Devi farmi un prelievo? Senti prima se è proprio necessario (non ti chiedo però di diventare polemico!) o se qualcuno deve valutare qualcosa in più nel mio sangue, per non farmi correre il rischio di essere punto, a breve distanza, un’altra volta. Ti do un consiglio personale: se mi devi controllare BT e/o Htc, fai contemporaneamente anche l’HGT e, dove valuti utile, anche l’emogasanalisi).
E poi, ti prego: non attaccare cerotti direttamente sulla cute delicata, ma proteggi la mia pelle con garze e cotone e appiccica i cerotti su questi. Se i cerotti sono proprio necessari, riduci il più possibile la superficie da far aderire alla mia pelle e quando poi li devi staccare, bagnali prima con acqua. “Laterizza” il più possibile l’applicazione degli elettrodi a cui collegherai le pinze del cardiomonitor (sapessi come sto male quando sono in posizione supina e le pinze stesse premono contro il mio torace e il mio addome).
Se il medico ha prescritto dei farmaci da somministrare per via intramuscolare, vedi se me li puoi dare per via orale oppure, se ho una via infusiva continua, per via endovenosa.
Quando ero nella pancia della mia mamma mi sentivo sempre capito. Non essere distratto e cerca di capire il linguaggio che uso anche se è diverso dal tuo; cerca di interpretare i miei bisogni; cerca di capire quando non riesco più a sostenere situazioni di stress e sospendi o fai sospendere le manovre (ci sono dei momenti in cui anche le carezze, le coccole, che tanto mi piacciono, mi disturbano e mi agitano). Ho vari modi per “suonare il campanello” e avvertirti che ho fame, ho freddo o caldo, ho male oppure ho semplicemente bisogno di coccole:
A volte piango, non ignorarmi!
A volte è il mio cuoricino che trasmette dei messaggi o “correndo” forte forte o rallentando la sua corsa.
Altre volte comunico anche con il respiro, o aumentandone la frequenza o andando in apnea.
Se invece sono sfinito, mi deprimo e soffro in silenzio e senza muovermi: vorrei tanto che tu mi capissi e mi aiutassi.
Vorrei svelarti anche l’ultimo segreto sui miei segnali comunicativi: a volte anche quando sbadiglio ti rivelo il mio disagio. Quando ero nella pancia della mia mamma potevo dormire quanto volevo e nessuno mi svegliava.

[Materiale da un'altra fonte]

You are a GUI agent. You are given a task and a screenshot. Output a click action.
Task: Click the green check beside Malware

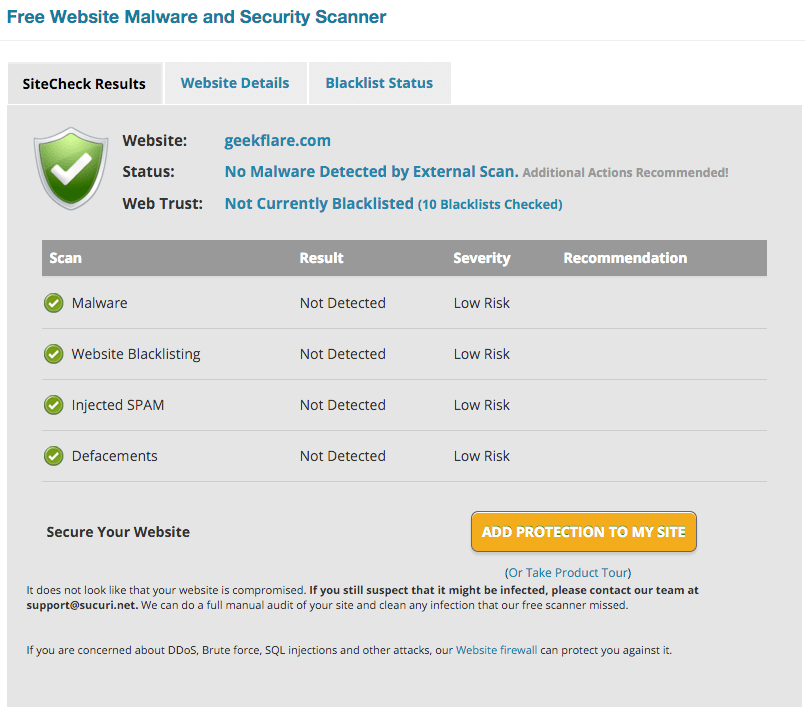tap(54, 303)
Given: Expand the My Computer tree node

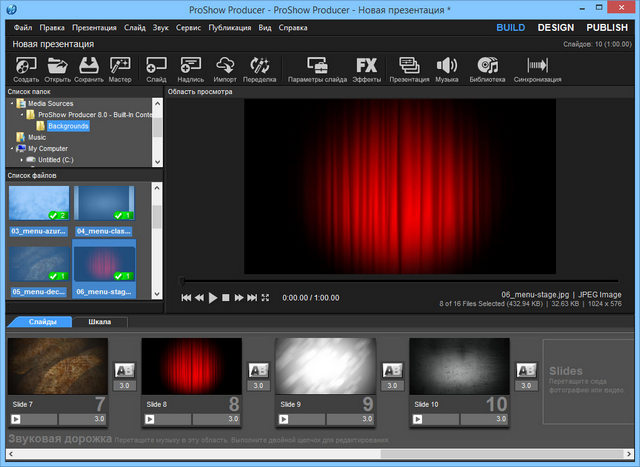Looking at the screenshot, I should point(11,148).
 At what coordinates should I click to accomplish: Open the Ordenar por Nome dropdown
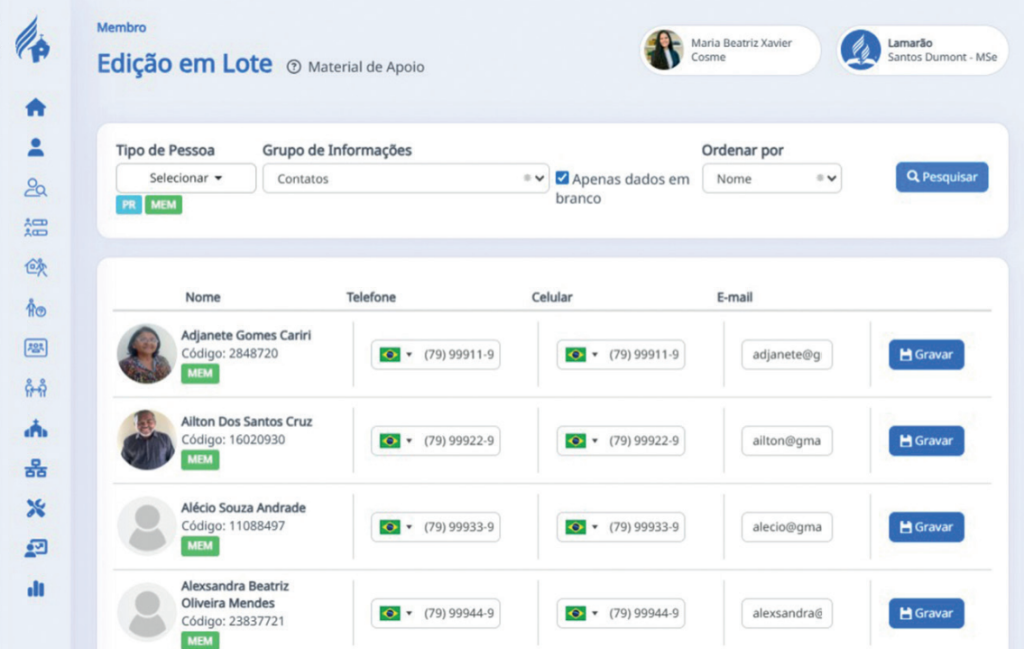click(x=771, y=179)
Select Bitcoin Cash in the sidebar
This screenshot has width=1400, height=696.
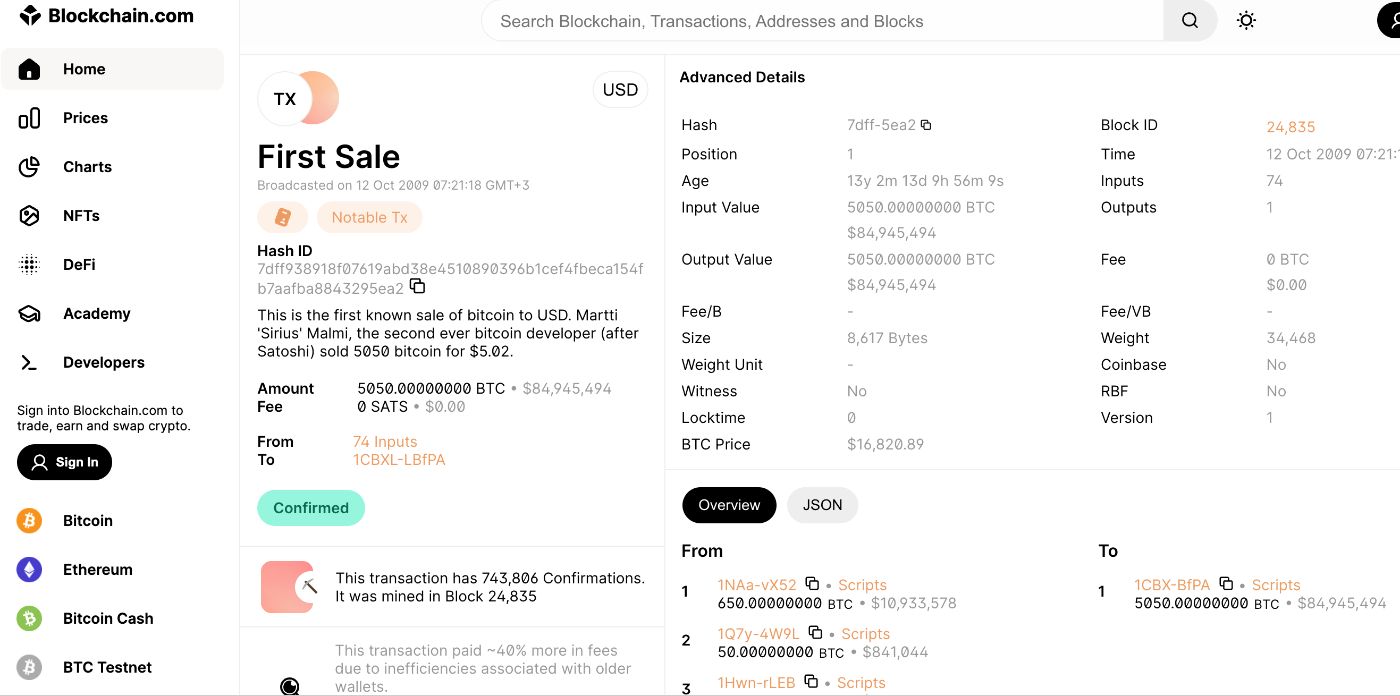point(107,618)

Se ti è possibile, rispetta i miei ritmi sonno-veglia; se dormo profondamente e non hai delle urgenze, ritarda il cambio, posticipa la visita, l’iniezione, il prelievo… (sapessi come mi sento affaticato e irritato quando, ogni pochi minuti, qualcuno mi manipola).

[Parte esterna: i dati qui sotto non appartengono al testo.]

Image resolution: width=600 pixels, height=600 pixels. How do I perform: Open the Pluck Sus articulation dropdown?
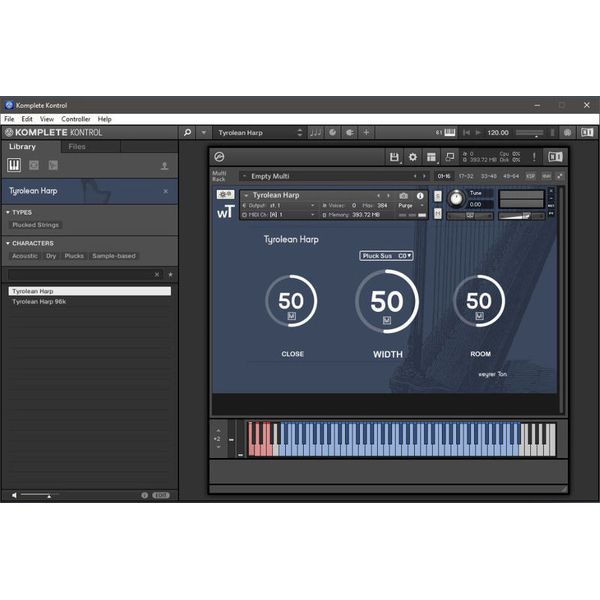(x=386, y=256)
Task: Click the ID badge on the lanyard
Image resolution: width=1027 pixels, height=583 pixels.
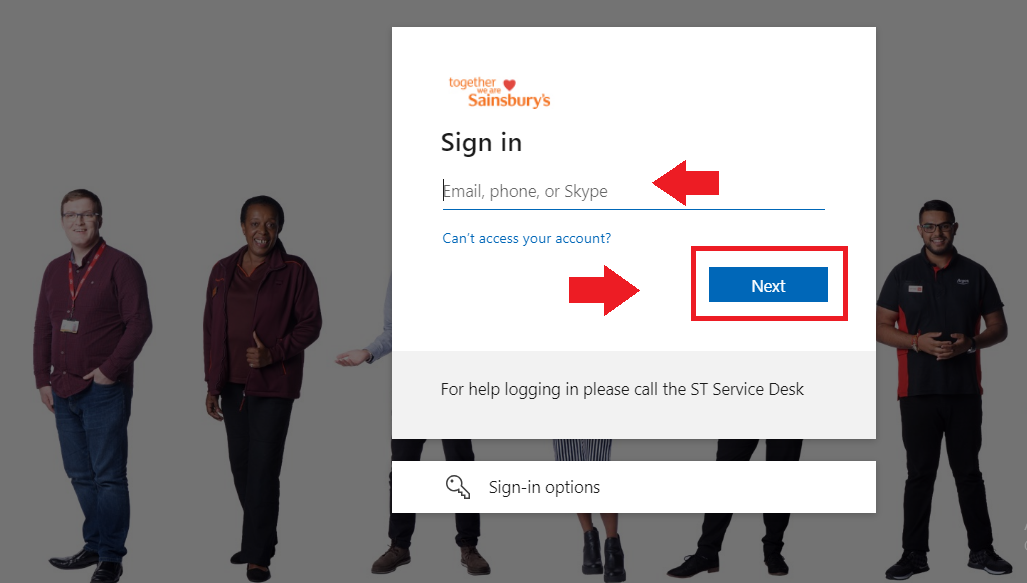Action: coord(69,325)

Quando ero nella pancia della mia mamma ero in un ambiente sterile e pulito.
Lavati le mani prima di toccarmi, accarezzarmi e coccolarmi ed evita di rivolgerti poi al mio amico, vicino di culla, senza esserti rilavato. Quando ero nella pancia della mia mamma mi piaceva tanto succhiare.
Dammi sempre un succhiotto anche quando mi alimento con gavage: mi aiuta a stimolare una suzione attiva. E poi il succhiotto per me è uno strumento consolatore (e se devo dirti la verità, in molti momenti è proprio indispensabile!).
Ecco, ho finito!
Se ho trovato il coraggio di confidarmi con te è perché sono completamente nelle tue mani e so che posso contare sul tuo aiuto.
Sono consigli semplici quelli che ho cercato di darti, ma la loro attuazione è fondamentale affinché questa mia prima esperienza di vita non incida negativamente sul mio futuro.
Ciao signore infermiere e… grazie mille!